Thursday, July 20, 2006

A Blues Story



My cousin Linda - in her own right, an amazing woman, strong in her beliefs and proof that you can live your faith - asked me to contribute to her blog. I wrote a true story about the healing power of music and what follows is that story. It's a thank you to all the musicians in my life.

After my second marriage failed, I decided to retire from the world for awhile and spend a little time with myself.
I didn't plan on it becoming a habit or a way of life but several years passed and I found myself going to work and coming home. I slept in between without having to answer the 'phone or talk to anyone or see anyone. I re-read my favorite books, watched old movies, listened to old music and tended my animals. I dug in. And eventually I built a wall around myself and my heart and felt secure.
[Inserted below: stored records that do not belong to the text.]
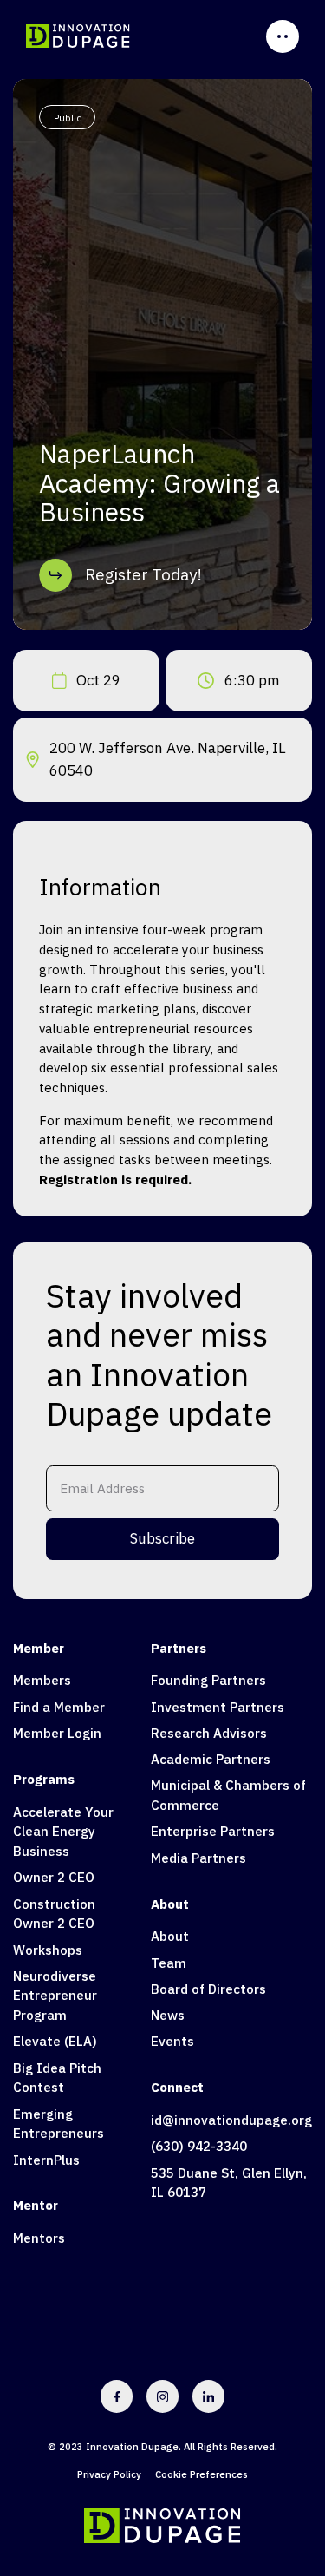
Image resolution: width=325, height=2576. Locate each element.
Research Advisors (209, 1733)
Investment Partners (217, 1707)
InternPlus (46, 2160)
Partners (178, 1648)
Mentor (35, 2205)
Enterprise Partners (213, 1831)
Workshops (47, 1950)
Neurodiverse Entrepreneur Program (55, 1995)
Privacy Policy (109, 2474)
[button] (282, 36)
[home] (78, 35)
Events (172, 2041)
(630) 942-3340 (199, 2146)
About (170, 1904)
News (168, 2015)
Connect (177, 2087)
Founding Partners (208, 1680)
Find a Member (59, 1707)
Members (42, 1680)
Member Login (57, 1733)
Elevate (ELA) (55, 2041)
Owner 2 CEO (53, 1877)
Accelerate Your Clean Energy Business (63, 1831)
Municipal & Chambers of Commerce (228, 1795)
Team (168, 1963)
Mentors (39, 2238)
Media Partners (198, 1858)
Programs (44, 1779)
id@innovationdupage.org (231, 2120)
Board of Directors (208, 1989)
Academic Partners (210, 1759)
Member (38, 1648)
Someone I worked with persuaded me to go to the opening of a bar she and her husband had bought, I said yes because I was weary of saying no and she wouldn't stop nagging. I planned a quick entrance and a quicker
exit - the thought of a crowd was paralyzing to me - way outside what had become my comfort zone. I was
about to leave when the music started. It was old Delta blues and something about it caught my ear. I turned to look at the stage and saw nothing remarkable, a blues band with guitar, bass, drums, keyboard and harmonica.
They were playing tight, easy with each other and never missing a note. To my surprise I found myself sitting back down - it was music I hadn't heard for years, hadn't even thought about in years and when I heard the first notes of the harmonica it was as if a a lighthouse beam was shining and pulling me in. When the vocals began, I was lost and I knew it.

If there really are crossroads where you make a life altering decision in a heartbeat, on an impulse you can't even explain to yourself, I found myself at one. The music reached inside me where no one was allowed to go and it took hold. Not only could I not leave, I didn't want to. I forgot about where I was, forgot about protecting myself, forgot about the fact that I was surrounded by people.

The next weekend, I found myself standing in front of a bar... shaking with self consciousness and fear, convinced that I was about to do the most foolish thing of my entire life and not able to resist. I'd never walked into a bar alone in my life and had never intended to. But I could hear the music, I could hear the sweet sound of that harp. I closed my eyes, took a deep breath and let the music in.

A blues band and a harmonica player saved my life. The music led me back and has since led to other music,
other musicians, festivals, concerts, jams...to friends and a life outside myself. Needing a way to say thank you, I began taking pictures again. I shoot musicians wherever they play. And the people and places and things that I love. Music brought me back from a dark place and the blues showed me the way.